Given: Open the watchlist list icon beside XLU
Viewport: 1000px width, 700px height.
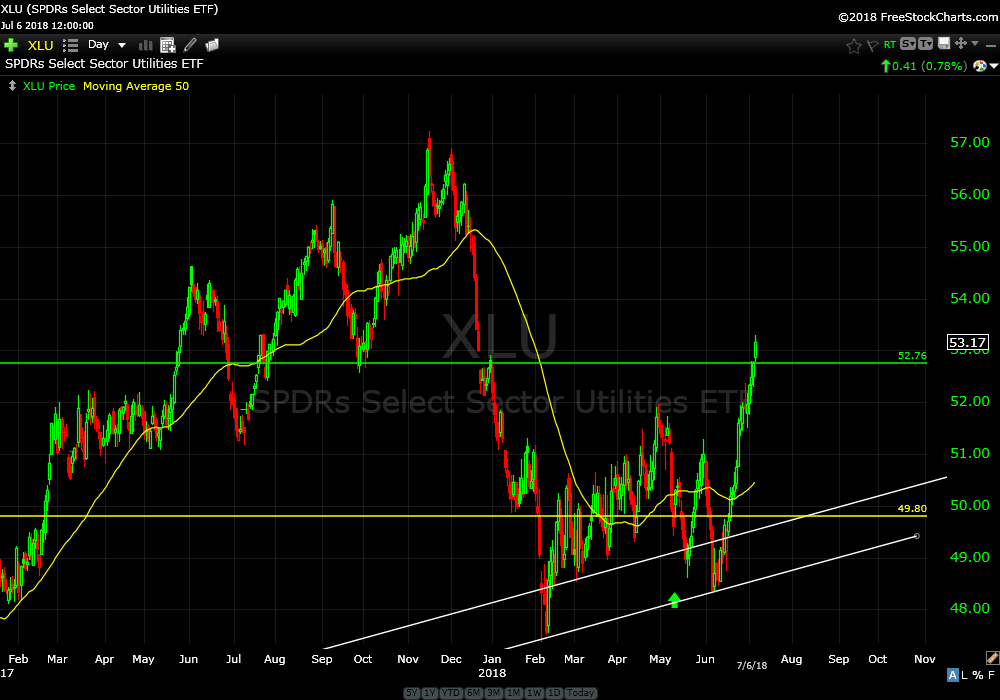Looking at the screenshot, I should [x=70, y=45].
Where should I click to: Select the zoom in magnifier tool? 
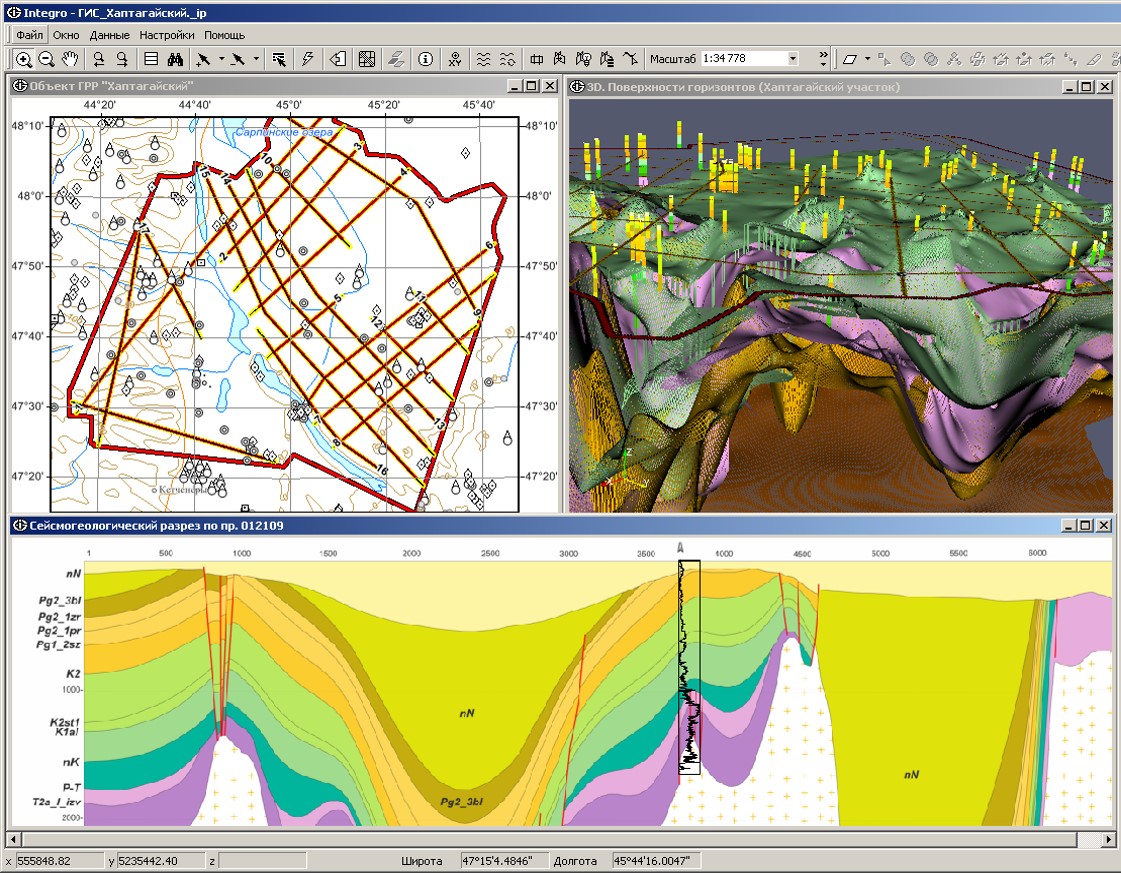click(24, 59)
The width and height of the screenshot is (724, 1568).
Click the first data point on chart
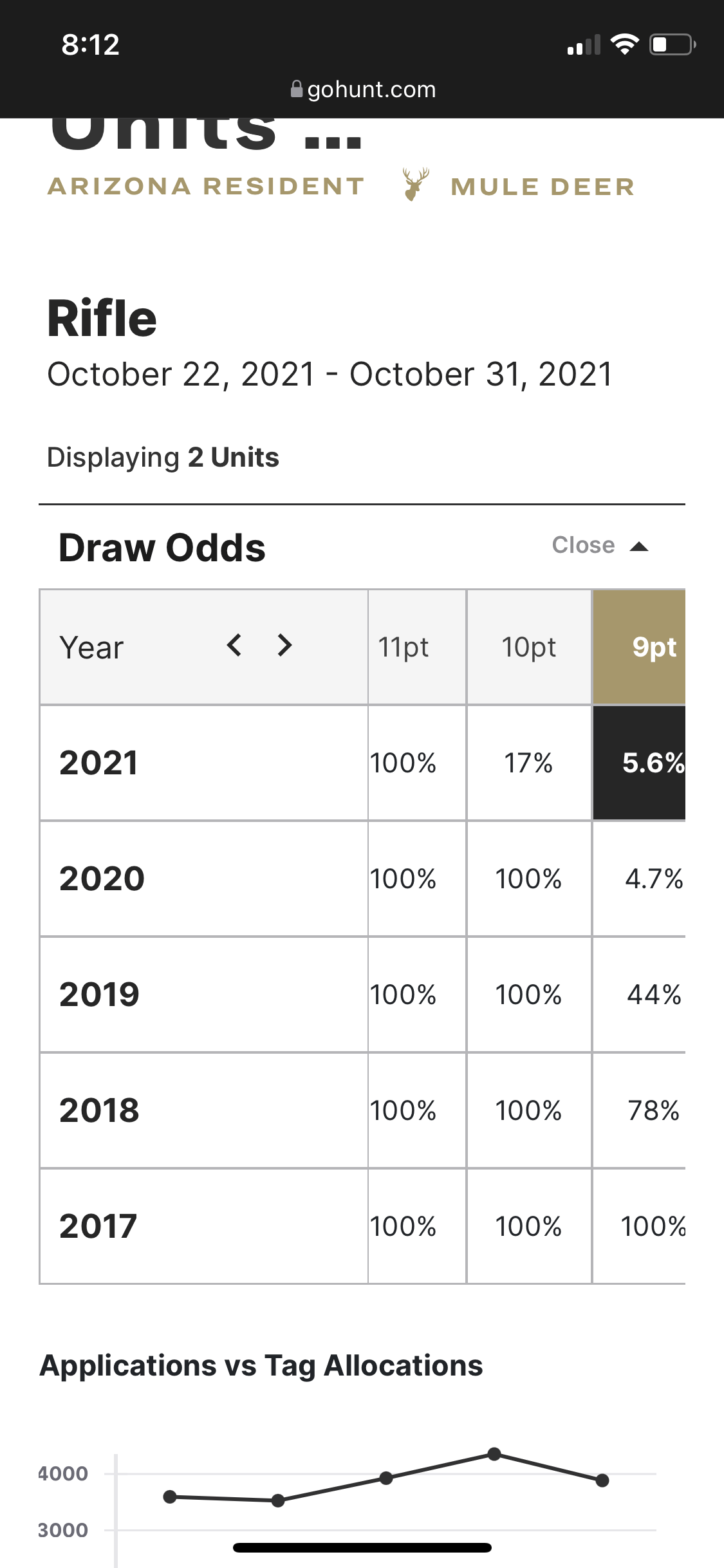tap(170, 1497)
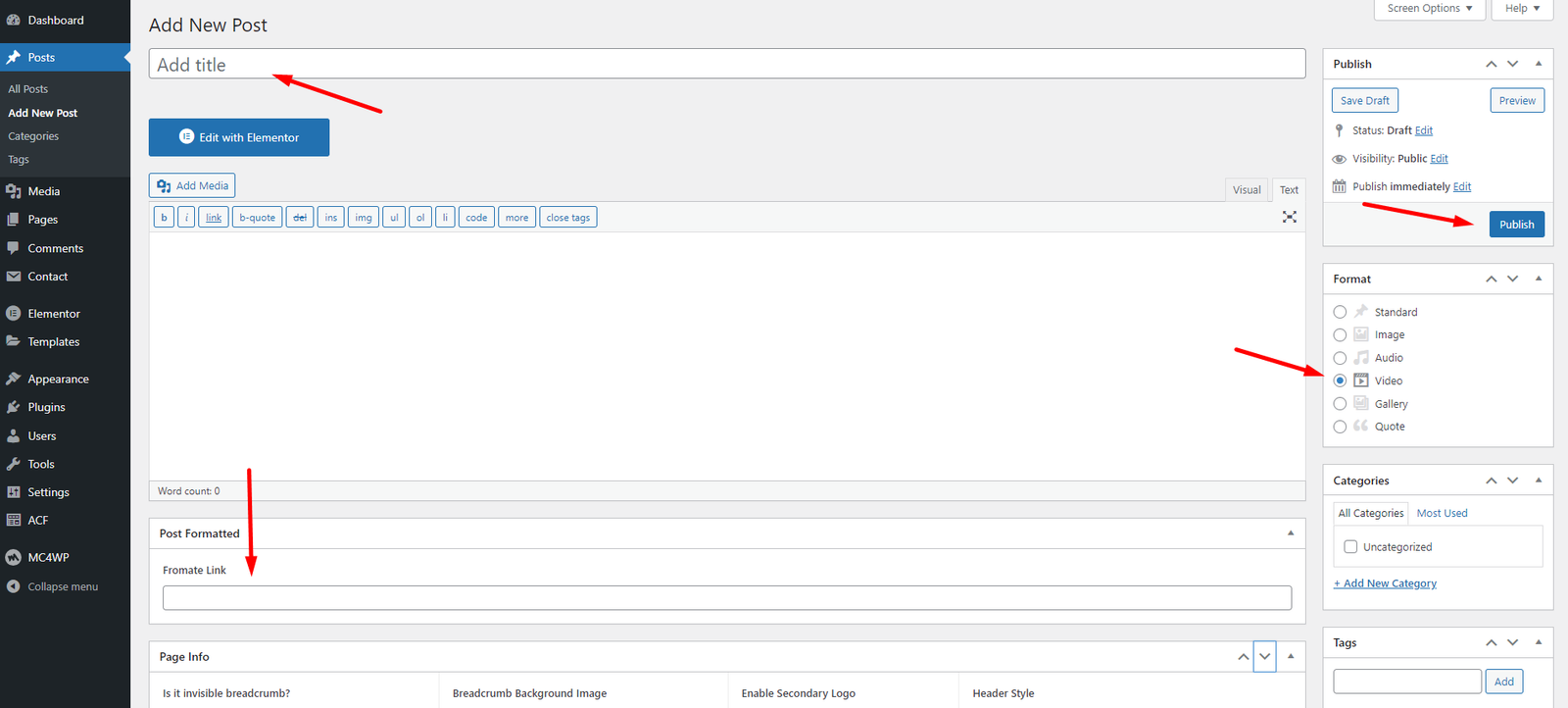Select the Standard post format

[x=1340, y=312]
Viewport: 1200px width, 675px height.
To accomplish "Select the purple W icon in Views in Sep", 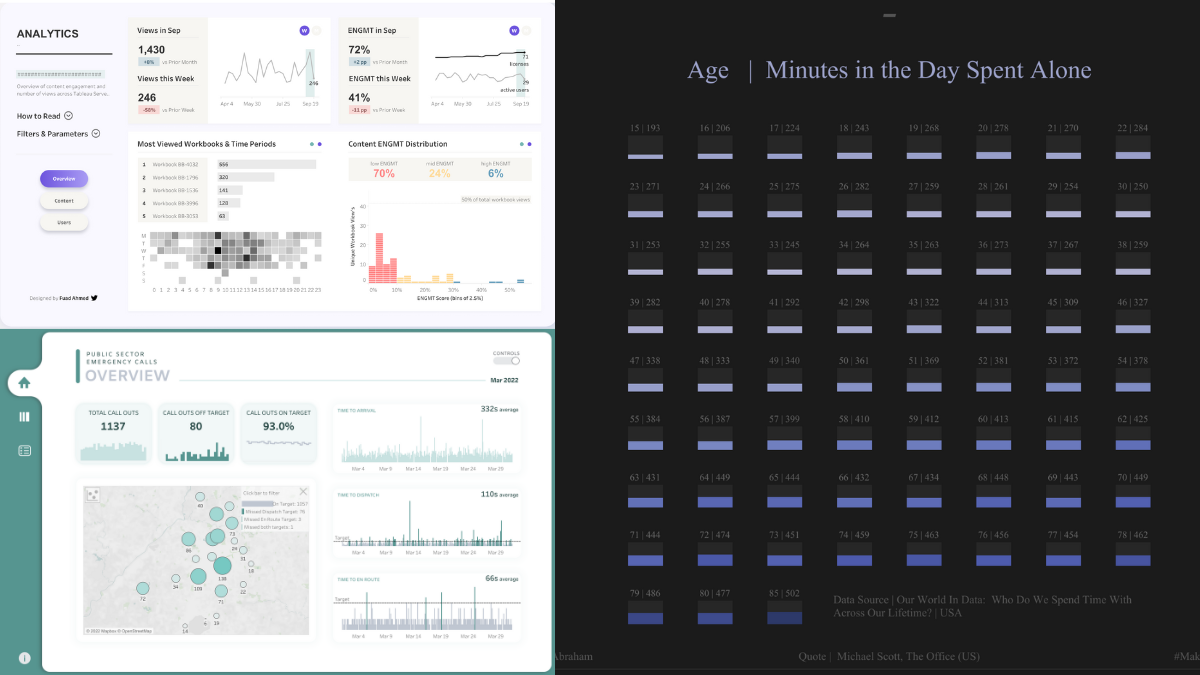I will point(305,31).
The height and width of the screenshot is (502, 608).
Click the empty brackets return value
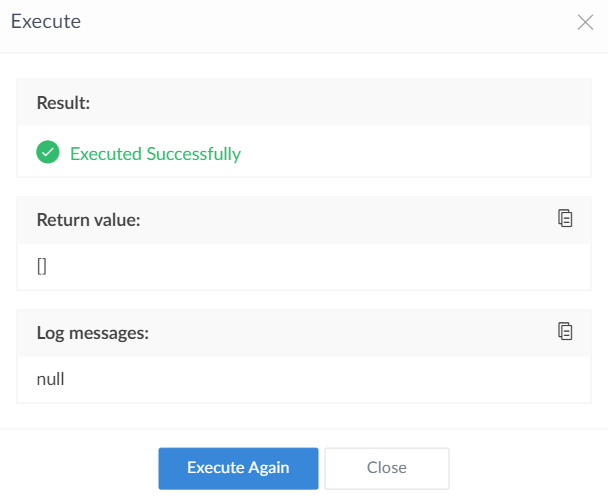pos(42,266)
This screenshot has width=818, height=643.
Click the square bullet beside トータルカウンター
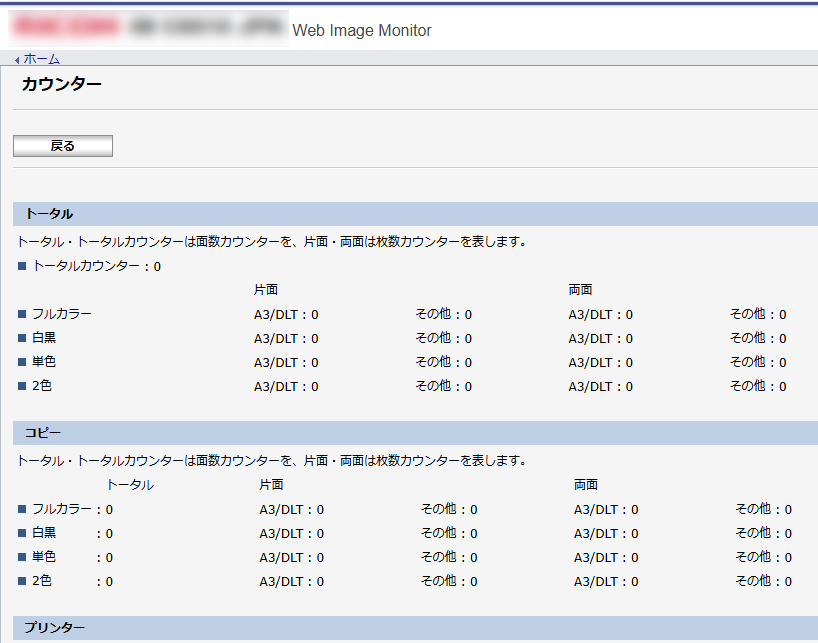tap(22, 267)
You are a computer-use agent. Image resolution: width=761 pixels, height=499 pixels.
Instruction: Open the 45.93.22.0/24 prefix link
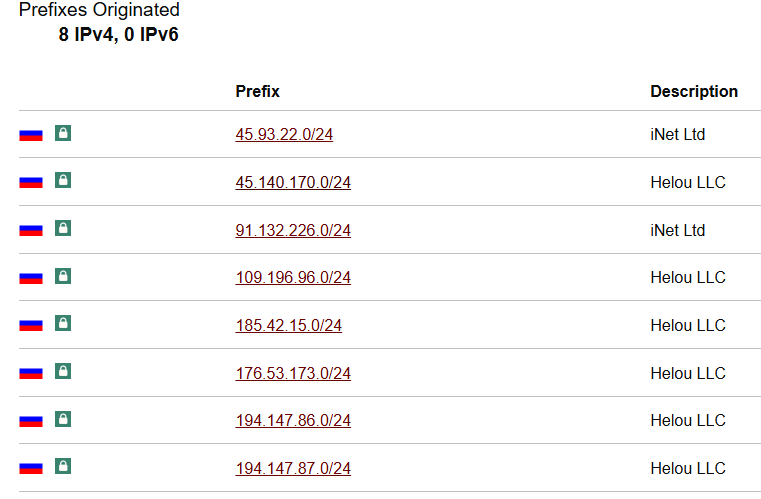pyautogui.click(x=284, y=135)
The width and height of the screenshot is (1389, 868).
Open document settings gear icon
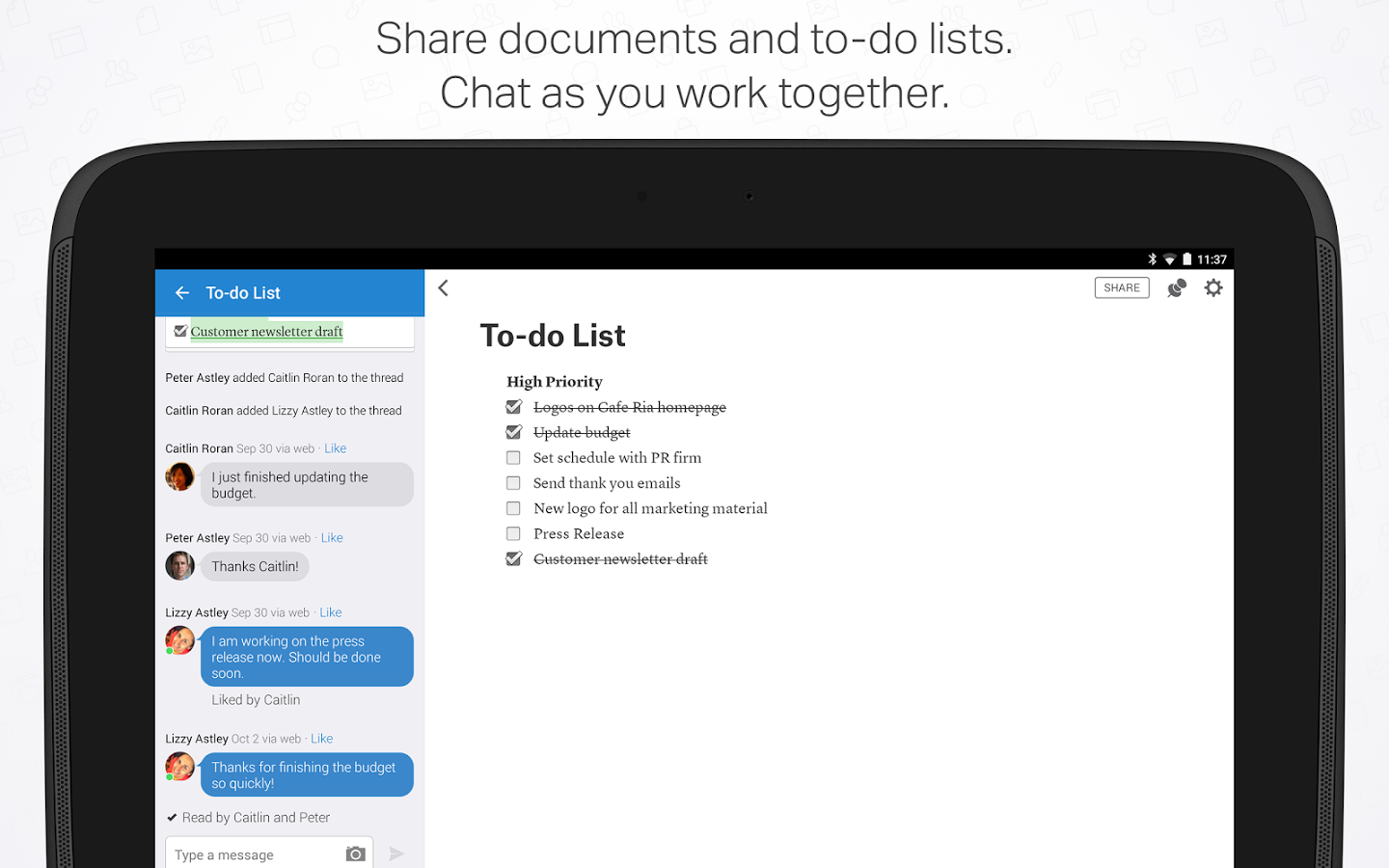click(x=1213, y=287)
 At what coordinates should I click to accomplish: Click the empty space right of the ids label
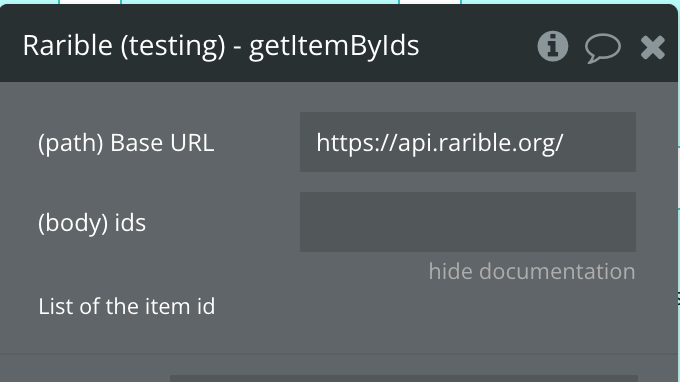tap(223, 223)
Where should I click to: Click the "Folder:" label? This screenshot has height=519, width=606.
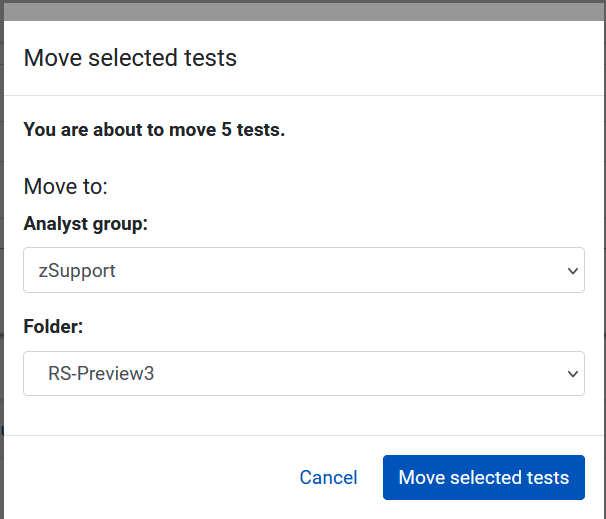pos(53,327)
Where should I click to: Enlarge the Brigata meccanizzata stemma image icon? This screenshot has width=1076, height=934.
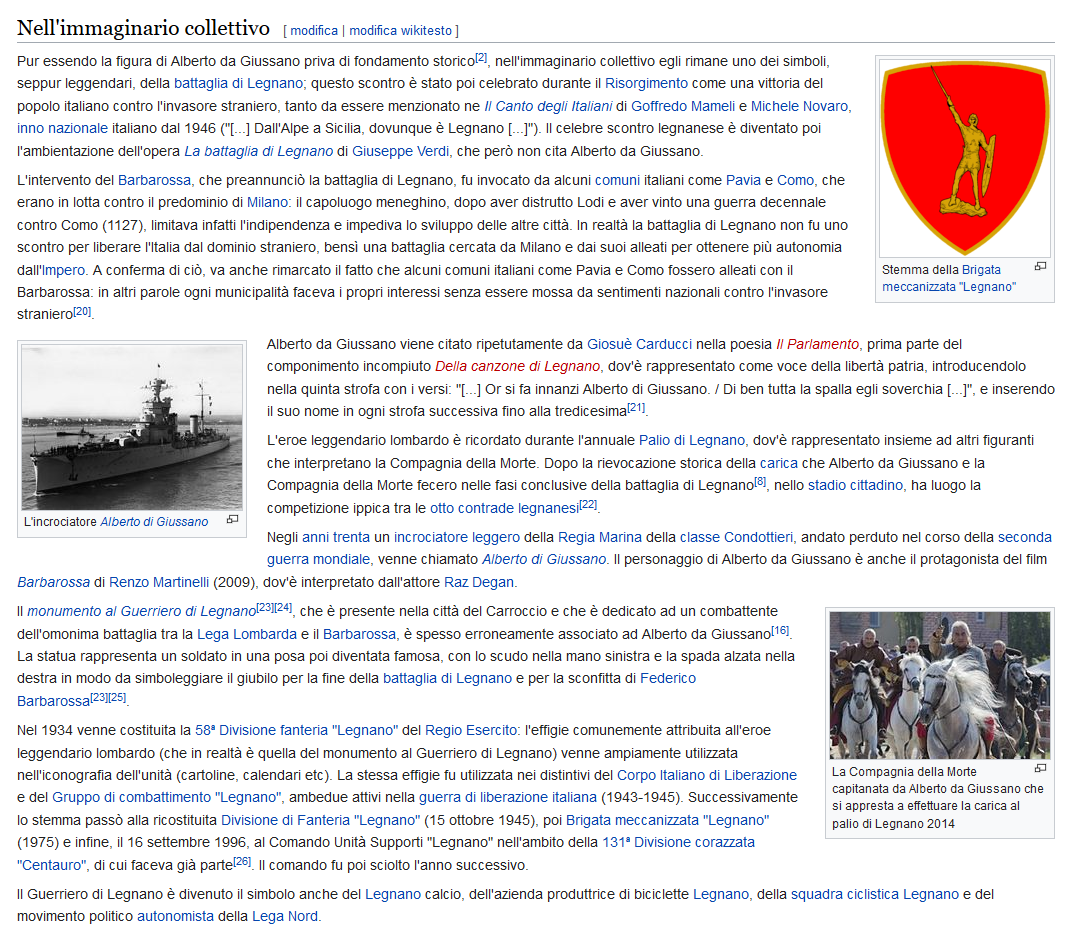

• • • • •

#### [Your task]
Without the pictures, repeat exactly the lines running from the line containing "Open document settings gear icon" through the end of the data, both ends included.

#### [Result]
Open document settings gear icon
click(x=1213, y=287)
 At what coordinates should I click to accomplish: Click the empty space right of the ids label
tap(223, 223)
Where should I click to: Click the "Folder:" label? This screenshot has height=519, width=606.
pos(53,327)
Where should I click to: Enlarge the Brigata meccanizzata stemma image icon? This screenshot has width=1076, height=934.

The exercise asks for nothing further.